The data section named heatmap_stats has a source data table defined by the "source": "heatmap_query" line:

"name": "heatmap_stats",
"source": "heatmap_query",

The "heatmap_stats" data takes as input the "heatmap_query" data, which is the data supplied by the SQL query. Use the source data type to apply intermediary steps or expressions (transforms) to the input source data.

To color the data according to the range of values defined by two standard deviations from the mean, edit the "heatmap_stats" section as follows to:

Aggregate the minimum, maximum, average, and sampled standard deviation of the count column.
Use formula expressions to calculate values that are two standard deviations from the average.

{
   "name": "heatmap_stats",
   "source": "heatmap_query",
   "transform": [
     {
       "type": "aggregate",
       "fields": ["cnt", "cnt", "cnt", "cnt"],
       "ops":    ["min", "max", "avg", "stddev"],
       "as":     ["mincnt", "maxcnt", "avgcnt", "stdcnt"]
     },
     {
       "type": "formula",
       "expr": "max(mincnt, avgcnt-2*stdcnt)",
       "as": "mincnttouse"
     },
     {
       "type": "formula",
       "expr": "min(maxcnt, avgcnt+2*stdcnt)",
       "as": "maxcnttouse"
     }
   ]
 }

Then, reference these values in the scale domain:

{
   "name": "heat_color",
   "type": "quantize",
   "domain": {"data": "heatmap_stats", "fields": ["mincnttouse", "maxcnttouse"]},
   "range": ["#115f9a", "#1984c5", "#22a7f0", "#48b5c4", "#76c68f",
             "#a6d75b", "#c9e52f", "#d0ee11", "#d0f400"
   ]
 }

Performing these calculations in Vega improves performance because the SQL query is only run once and the aggregated statistics are done “on the fly.” Because the query is not repeated in a statistical prequery step, you can reduce the full render time by half by performing the statistics step in Vega at render time.

Creating a Geo Pointmap Using Transforms to Drive Color and Size

This section shows how to use Vega tranforms to drive the color and size of points in a geo pointmap. Specifically, it show examples using the following aggregation transforms:

distinct: An array of distinct values from an input data column.

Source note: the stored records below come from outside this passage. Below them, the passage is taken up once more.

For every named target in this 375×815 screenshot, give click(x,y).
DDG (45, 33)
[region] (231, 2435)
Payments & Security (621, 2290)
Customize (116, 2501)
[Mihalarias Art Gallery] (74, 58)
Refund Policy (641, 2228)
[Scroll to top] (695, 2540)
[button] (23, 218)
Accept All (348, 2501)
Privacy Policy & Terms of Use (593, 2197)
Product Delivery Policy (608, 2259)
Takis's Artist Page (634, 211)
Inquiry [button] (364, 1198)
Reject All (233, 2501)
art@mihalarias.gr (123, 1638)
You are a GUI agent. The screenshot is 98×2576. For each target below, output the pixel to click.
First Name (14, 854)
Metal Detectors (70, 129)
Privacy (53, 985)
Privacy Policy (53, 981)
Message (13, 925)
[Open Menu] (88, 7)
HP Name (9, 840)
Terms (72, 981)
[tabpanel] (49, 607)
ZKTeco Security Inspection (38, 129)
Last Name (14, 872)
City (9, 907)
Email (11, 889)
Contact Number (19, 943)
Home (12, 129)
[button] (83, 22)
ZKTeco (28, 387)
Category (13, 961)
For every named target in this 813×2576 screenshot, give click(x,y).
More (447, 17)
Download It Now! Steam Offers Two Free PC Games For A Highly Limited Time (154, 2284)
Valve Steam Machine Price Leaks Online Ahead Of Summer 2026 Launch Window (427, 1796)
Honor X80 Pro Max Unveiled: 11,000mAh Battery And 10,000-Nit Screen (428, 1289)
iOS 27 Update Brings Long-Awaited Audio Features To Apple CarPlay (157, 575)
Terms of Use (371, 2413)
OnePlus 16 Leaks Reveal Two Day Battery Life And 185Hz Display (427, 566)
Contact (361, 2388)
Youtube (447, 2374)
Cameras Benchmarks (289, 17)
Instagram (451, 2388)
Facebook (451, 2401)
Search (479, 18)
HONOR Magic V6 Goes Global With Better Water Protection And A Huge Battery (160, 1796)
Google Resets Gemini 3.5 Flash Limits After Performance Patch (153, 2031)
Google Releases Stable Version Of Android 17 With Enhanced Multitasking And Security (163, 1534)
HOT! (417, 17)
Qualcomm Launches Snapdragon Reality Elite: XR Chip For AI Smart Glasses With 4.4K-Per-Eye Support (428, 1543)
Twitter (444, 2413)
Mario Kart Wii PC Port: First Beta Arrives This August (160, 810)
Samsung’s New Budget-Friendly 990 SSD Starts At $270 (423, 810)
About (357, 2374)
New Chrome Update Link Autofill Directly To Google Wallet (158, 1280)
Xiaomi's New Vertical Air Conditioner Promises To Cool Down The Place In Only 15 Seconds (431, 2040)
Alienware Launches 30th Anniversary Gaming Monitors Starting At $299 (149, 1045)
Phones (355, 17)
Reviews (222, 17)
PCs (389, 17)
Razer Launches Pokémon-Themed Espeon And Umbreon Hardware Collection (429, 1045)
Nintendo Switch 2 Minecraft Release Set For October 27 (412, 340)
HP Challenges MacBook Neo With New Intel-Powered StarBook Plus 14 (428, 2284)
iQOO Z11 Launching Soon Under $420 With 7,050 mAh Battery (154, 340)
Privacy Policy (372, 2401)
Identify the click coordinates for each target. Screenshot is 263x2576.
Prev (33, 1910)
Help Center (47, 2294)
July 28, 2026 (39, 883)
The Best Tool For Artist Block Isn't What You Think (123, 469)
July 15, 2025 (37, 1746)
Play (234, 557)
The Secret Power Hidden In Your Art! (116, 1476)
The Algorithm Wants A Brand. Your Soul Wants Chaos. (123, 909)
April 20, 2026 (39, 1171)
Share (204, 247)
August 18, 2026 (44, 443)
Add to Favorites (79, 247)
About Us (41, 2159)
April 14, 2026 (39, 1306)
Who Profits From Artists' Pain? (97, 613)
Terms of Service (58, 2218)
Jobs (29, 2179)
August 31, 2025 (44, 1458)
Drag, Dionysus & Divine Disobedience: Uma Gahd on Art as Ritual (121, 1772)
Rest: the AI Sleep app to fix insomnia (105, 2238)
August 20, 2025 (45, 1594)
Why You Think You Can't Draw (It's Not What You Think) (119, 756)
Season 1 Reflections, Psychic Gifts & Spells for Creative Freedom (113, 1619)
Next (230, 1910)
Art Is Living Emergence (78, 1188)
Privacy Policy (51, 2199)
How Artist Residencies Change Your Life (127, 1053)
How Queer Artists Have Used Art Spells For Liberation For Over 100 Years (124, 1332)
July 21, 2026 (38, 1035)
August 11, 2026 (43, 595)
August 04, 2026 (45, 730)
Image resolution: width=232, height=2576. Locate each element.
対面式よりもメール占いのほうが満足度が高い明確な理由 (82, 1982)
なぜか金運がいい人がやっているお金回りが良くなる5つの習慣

median: The median of an input data column.

quantile: An array of quantile separators; operates on numeric columns and takes the following pameters:

numQuantiles: The number of contiguous intervals to create; returns the separators for the intervals. The number of separators equals numQuantiles - 1.
includeExtrema: Whether to include min and max values (extrema) in the resulting separator array. The size of the resulting separator array will be numQuantiles + 1.

As with the heatmap example described earlier, using Vega transforms eliminate the need for an SQL prequery and significantly improves performance for dynamic operations.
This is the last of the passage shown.